### Directions for this task:
Type out every line of the data again, exactly.

### Dataset content:
++++++++++++++++++++

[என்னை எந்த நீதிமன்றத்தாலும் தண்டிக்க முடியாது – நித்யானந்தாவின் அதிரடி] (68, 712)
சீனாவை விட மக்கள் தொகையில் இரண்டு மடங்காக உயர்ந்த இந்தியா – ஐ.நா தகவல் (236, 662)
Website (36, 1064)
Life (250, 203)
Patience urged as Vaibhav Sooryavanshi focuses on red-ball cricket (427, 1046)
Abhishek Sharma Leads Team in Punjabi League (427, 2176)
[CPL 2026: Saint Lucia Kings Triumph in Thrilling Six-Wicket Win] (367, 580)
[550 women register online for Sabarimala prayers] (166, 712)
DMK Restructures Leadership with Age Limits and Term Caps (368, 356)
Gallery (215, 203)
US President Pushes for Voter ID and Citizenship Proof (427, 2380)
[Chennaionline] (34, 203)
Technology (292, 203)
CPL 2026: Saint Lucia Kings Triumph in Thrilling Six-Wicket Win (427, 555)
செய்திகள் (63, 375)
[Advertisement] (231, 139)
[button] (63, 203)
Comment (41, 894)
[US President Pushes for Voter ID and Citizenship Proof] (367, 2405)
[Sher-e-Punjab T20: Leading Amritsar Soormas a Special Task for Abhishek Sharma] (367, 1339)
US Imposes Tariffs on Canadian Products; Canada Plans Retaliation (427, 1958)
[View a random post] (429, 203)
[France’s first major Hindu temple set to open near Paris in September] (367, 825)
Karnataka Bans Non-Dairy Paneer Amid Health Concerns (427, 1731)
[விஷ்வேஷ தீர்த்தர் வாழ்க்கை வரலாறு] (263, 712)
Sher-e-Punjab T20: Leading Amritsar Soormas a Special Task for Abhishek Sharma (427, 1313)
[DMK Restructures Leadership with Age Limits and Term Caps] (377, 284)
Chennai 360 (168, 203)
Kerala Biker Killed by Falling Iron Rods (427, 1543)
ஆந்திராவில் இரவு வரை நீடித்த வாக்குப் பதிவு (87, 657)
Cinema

++++++++++++++++++++

### Reply:
[என்னை எந்த நீதிமன்றத்தாலும் தண்டிக்க முடியாது – நித்யானந்தாவின் அதிரடி] (68, 712)
சீனாவை விட மக்கள் தொகையில் இரண்டு மடங்காக உயர்ந்த இந்தியா – ஐ.நா தகவல் (236, 662)
Website (36, 1064)
Life (250, 203)
Patience urged as Vaibhav Sooryavanshi focuses on red-ball cricket (427, 1046)
Abhishek Sharma Leads Team in Punjabi League (427, 2176)
[CPL 2026: Saint Lucia Kings Triumph in Thrilling Six-Wicket Win] (367, 580)
[550 women register online for Sabarimala prayers] (166, 712)
DMK Restructures Leadership with Age Limits and Term Caps (368, 356)
Gallery (215, 203)
US President Pushes for Voter ID and Citizenship Proof (427, 2380)
[Chennaionline] (34, 203)
Technology (292, 203)
CPL 2026: Saint Lucia Kings Triumph in Thrilling Six-Wicket Win (427, 555)
செய்திகள் (63, 375)
[Advertisement] (231, 139)
[button] (63, 203)
Comment (41, 894)
[US President Pushes for Voter ID and Citizenship Proof] (367, 2405)
[Sher-e-Punjab T20: Leading Amritsar Soormas a Special Task for Abhishek Sharma] (367, 1339)
US Imposes Tariffs on Canadian Products; Canada Plans Retaliation (427, 1958)
[View a random post] (429, 203)
[France’s first major Hindu temple set to open near Paris in September] (367, 825)
Karnataka Bans Non-Dairy Paneer Amid Health Concerns (427, 1731)
[விஷ்வேஷ தீர்த்தர் வாழ்க்கை வரலாறு] (263, 712)
Sher-e-Punjab T20: Leading Amritsar Soormas a Special Task for Abhishek Sharma (427, 1313)
[DMK Restructures Leadership with Age Limits and Term Caps] (377, 284)
Chennai 360 (168, 203)
Kerala Biker Killed by Falling Iron Rods (427, 1543)
ஆந்திராவில் இரவு வரை நீடித்த வாக்குப் பதிவு (87, 657)
Cinema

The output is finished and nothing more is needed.